##### Article

Also this is the only way to save the relationship as well. Respecting yourself enough to demand respect is return.


----------



## lucy999 (Sep 28, 2014)

The time for "talking" has long passed. Action, man, ACTION.


----------



## Volunteer86 (Aug 2, 2017)

Any updates on this one????


----------



## Silkysean (May 16, 2018)

Here’s my two cents I went thru exact situation except it was high school ex and a couple of new men just randomly flirting.When I asked if something was wrong I got a no.Well I did what you did and was floored by what I read.Meetings,coffee,etc.. random flirting but yet can’t answer my calls.Cheating is cheating for women it’s emotion.So we live together and now are friends until kids graduate high school next year then I’m down.I tried to give more attention etc.. knowing she was flirting etc.. with other men.Then when I did it to her it was a problem she didn’t like it at that point I let her know I knew it all and tried to work on us while you were super selfish and first thing she said was a invaded her right to privacy and at that point I knew then what my choice was any married person who thinks like this is a problem why lock and hide things yet expect trust Nope goes both ways.If you sit back too much longer are you willing to wait to let her sleep with him.Either stop it now and let her know or walk away


----------



## Noble1 (Oct 25, 2013)

Like others have said, you need to take action now and confront your wife.

##########
##### Data shown

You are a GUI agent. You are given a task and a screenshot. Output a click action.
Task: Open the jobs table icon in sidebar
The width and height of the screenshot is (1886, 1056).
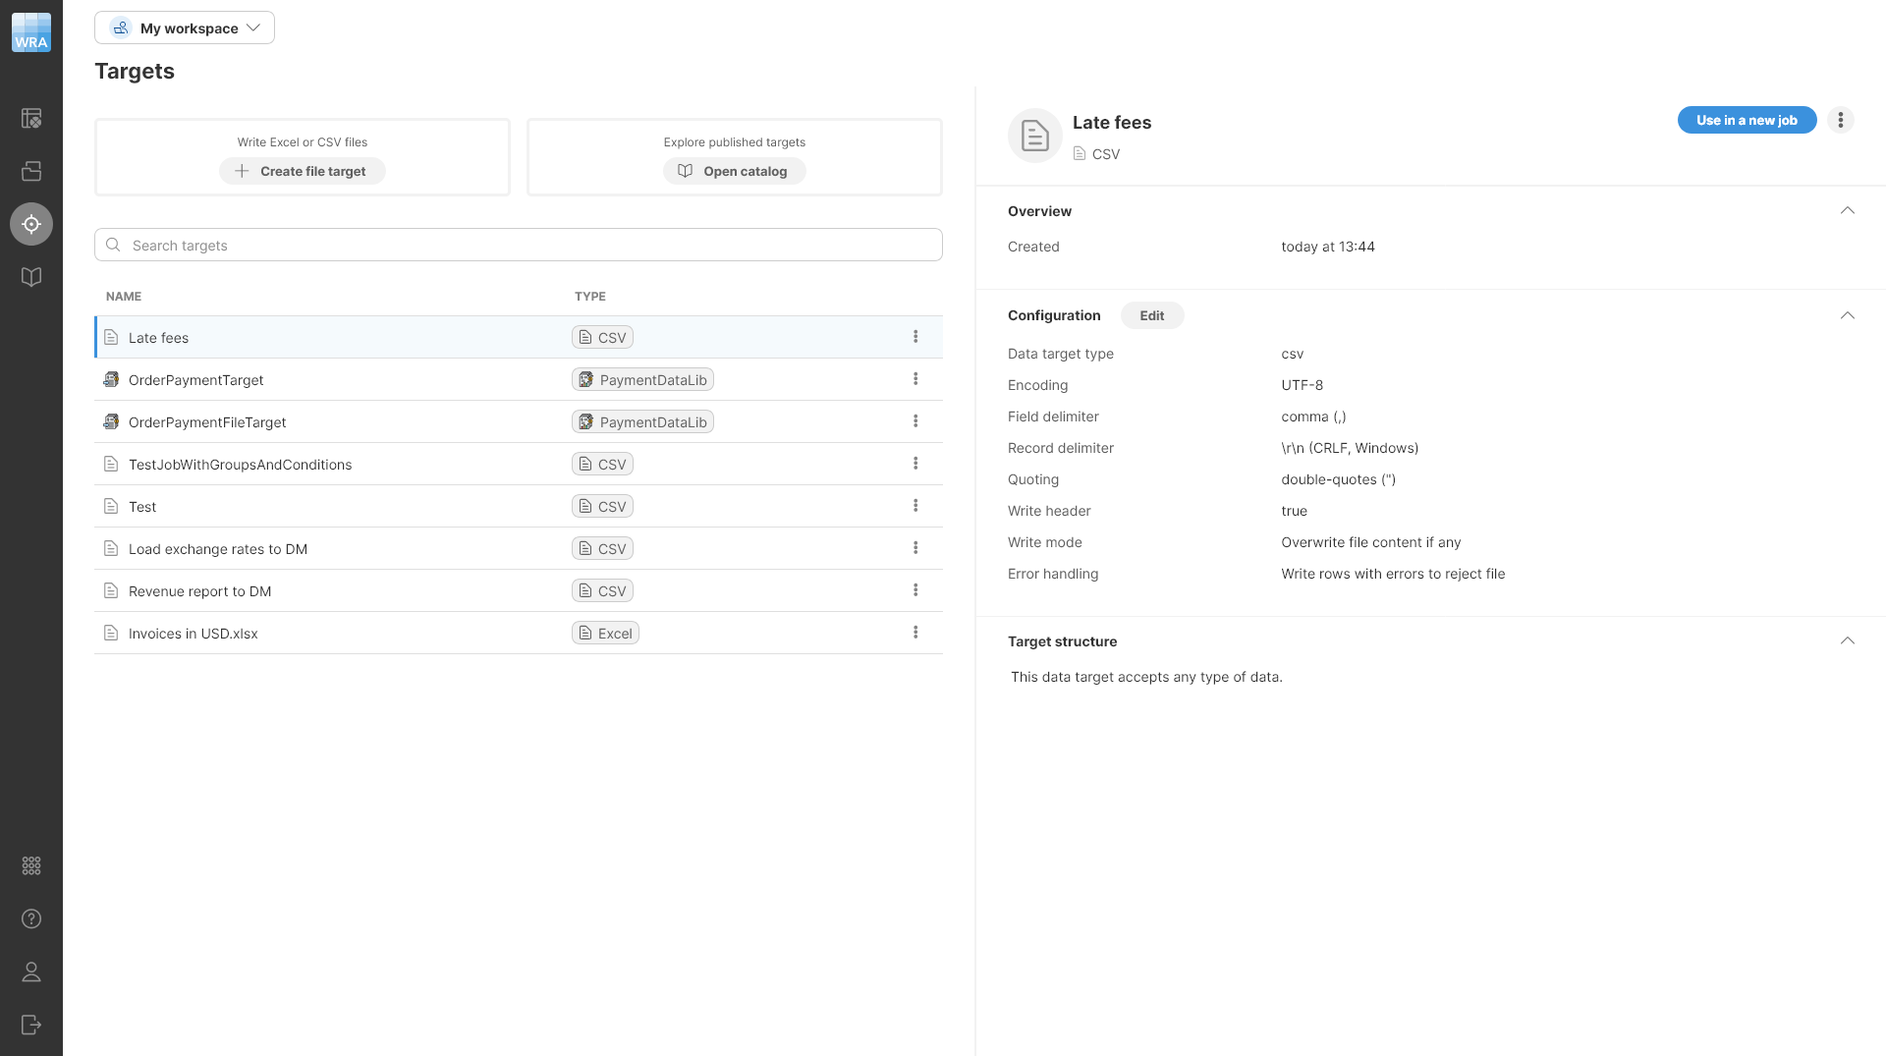31,119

##########

In the forum thread, how long does Silkysean say the couple will keep living together as friends?

#### [Response for this exercise]
Until the kids graduate high school next year.